**Work instructions:** Output the data below exactly.

**Dataset records:**

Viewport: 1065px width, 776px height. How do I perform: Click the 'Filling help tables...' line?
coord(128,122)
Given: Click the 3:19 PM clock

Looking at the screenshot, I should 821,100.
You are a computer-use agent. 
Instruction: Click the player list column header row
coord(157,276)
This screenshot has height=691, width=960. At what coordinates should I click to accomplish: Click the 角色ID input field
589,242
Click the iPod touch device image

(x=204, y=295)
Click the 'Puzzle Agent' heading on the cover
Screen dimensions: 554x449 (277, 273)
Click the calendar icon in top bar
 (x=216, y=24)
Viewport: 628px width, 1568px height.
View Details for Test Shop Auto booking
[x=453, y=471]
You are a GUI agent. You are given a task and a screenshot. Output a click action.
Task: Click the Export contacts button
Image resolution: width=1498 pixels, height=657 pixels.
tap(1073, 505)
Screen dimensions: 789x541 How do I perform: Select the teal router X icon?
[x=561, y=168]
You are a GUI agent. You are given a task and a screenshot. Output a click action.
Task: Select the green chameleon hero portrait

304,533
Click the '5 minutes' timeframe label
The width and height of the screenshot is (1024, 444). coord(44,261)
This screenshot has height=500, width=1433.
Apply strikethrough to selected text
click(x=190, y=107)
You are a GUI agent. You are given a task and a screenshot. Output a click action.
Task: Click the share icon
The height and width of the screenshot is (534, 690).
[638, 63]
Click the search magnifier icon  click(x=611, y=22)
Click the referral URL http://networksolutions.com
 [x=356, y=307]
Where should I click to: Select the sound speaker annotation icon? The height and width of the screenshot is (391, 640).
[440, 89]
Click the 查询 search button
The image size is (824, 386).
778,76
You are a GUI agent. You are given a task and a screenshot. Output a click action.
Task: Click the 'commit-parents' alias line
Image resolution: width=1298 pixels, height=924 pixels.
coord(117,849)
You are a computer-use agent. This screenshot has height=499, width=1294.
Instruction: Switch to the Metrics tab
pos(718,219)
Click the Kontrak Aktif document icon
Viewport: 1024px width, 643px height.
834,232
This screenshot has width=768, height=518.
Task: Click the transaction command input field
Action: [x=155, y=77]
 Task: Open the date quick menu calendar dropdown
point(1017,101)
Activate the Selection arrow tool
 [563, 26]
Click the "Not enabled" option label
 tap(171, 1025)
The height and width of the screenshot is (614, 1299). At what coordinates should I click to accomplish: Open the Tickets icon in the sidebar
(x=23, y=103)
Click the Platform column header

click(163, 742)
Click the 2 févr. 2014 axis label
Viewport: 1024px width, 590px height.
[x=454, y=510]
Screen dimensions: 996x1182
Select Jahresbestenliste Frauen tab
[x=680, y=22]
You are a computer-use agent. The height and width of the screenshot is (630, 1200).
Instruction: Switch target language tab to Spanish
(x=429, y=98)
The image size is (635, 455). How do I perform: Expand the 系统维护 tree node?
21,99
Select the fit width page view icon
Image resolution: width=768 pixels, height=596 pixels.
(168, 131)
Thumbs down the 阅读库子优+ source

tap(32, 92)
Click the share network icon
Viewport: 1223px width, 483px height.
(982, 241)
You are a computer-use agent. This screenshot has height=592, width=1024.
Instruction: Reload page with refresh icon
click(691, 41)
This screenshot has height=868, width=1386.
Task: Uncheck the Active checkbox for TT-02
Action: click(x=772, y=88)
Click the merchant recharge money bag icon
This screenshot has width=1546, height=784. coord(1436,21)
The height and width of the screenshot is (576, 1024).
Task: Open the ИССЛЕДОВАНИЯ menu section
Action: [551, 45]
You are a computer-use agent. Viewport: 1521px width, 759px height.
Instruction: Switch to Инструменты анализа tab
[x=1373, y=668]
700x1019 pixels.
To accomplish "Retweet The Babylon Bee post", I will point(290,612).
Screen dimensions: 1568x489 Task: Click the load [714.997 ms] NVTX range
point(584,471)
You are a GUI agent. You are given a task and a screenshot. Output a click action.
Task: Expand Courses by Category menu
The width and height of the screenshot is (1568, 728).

**Answer section:**
Viewport: 1065px width, 776px height. How do I perform: Click the 'Filling help tables...' line?
coord(128,122)
Given: Click the 3:19 PM clock

Looking at the screenshot, I should 821,100.
You are a computer-use agent. 
Instruction: Click the player list column header row
coord(157,276)
This screenshot has height=691, width=960. At what coordinates should I click to accomplish: Click the 角色ID input field
589,242
Click the iPod touch device image

(x=204, y=295)
Click the 'Puzzle Agent' heading on the cover
Screen dimensions: 554x449 (277, 273)
Click the calendar icon in top bar
 (x=216, y=24)
Viewport: 628px width, 1568px height.
View Details for Test Shop Auto booking
[x=453, y=471]
You are a GUI agent. You are given a task and a screenshot. Output a click action.
Task: Click the Export contacts button
Image resolution: width=1498 pixels, height=657 pixels.
tap(1073, 505)
Screen dimensions: 789x541 How do I perform: Select the teal router X icon?
[x=561, y=168]
You are a GUI agent. You are given a task and a screenshot. Output a click action.
Task: Select the green chameleon hero portrait

304,533
Click the '5 minutes' timeframe label
The width and height of the screenshot is (1024, 444). coord(44,261)
This screenshot has height=500, width=1433.
Apply strikethrough to selected text
click(x=190, y=107)
You are a GUI agent. You are given a task and a screenshot. Output a click action.
Task: Click the share icon
The height and width of the screenshot is (534, 690).
[638, 63]
Click the search magnifier icon  click(x=611, y=22)
Click the referral URL http://networksolutions.com
 [x=356, y=307]
Where should I click to: Select the sound speaker annotation icon? The height and width of the screenshot is (391, 640).
[440, 89]
Click the 查询 search button
The image size is (824, 386).
778,76
You are a GUI agent. You are given a task and a screenshot. Output a click action.
Task: Click the 'commit-parents' alias line
Image resolution: width=1298 pixels, height=924 pixels.
coord(117,849)
You are a computer-use agent. This screenshot has height=499, width=1294.
Instruction: Switch to the Metrics tab
pos(718,219)
Click the Kontrak Aktif document icon
Viewport: 1024px width, 643px height.
834,232
This screenshot has width=768, height=518.
Task: Click the transaction command input field
Action: [x=155, y=77]
 Task: Open the date quick menu calendar dropdown
point(1017,101)
Activate the Selection arrow tool
 [563, 26]
Click the "Not enabled" option label
 tap(171, 1025)
The height and width of the screenshot is (614, 1299). At what coordinates should I click to accomplish: Open the Tickets icon in the sidebar
(x=23, y=103)
Click the Platform column header

click(163, 742)
Click the 2 févr. 2014 axis label
Viewport: 1024px width, 590px height.
[x=454, y=510]
Screen dimensions: 996x1182
Select Jahresbestenliste Frauen tab
[x=680, y=22]
You are a computer-use agent. The height and width of the screenshot is (630, 1200).
Instruction: Switch target language tab to Spanish
(x=429, y=98)
The image size is (635, 455). How do I perform: Expand the 系统维护 tree node?
21,99
Select the fit width page view icon
Image resolution: width=768 pixels, height=596 pixels.
(168, 131)
Thumbs down the 阅读库子优+ source

tap(32, 92)
Click the share network icon
Viewport: 1223px width, 483px height.
(982, 241)
You are a computer-use agent. This screenshot has height=592, width=1024.
Instruction: Reload page with refresh icon
click(691, 41)
This screenshot has height=868, width=1386.
Task: Uncheck the Active checkbox for TT-02
Action: click(x=772, y=88)
Click the merchant recharge money bag icon
This screenshot has width=1546, height=784. coord(1436,21)
The height and width of the screenshot is (576, 1024).
Task: Open the ИССЛЕДОВАНИЯ menu section
Action: [551, 45]
You are a computer-use agent. Viewport: 1521px width, 759px height.
Instruction: Switch to Инструменты анализа tab
[x=1373, y=668]
700x1019 pixels.
To accomplish "Retweet The Babylon Bee post", I will point(290,612).
Screen dimensions: 1568x489 Task: Click the load [714.997 ms] NVTX range
point(584,471)
You are a GUI agent. You are given a task and a screenshot. Output a click action.
Task: Expand Courses by Category menu
The width and height of the screenshot is (1568, 728).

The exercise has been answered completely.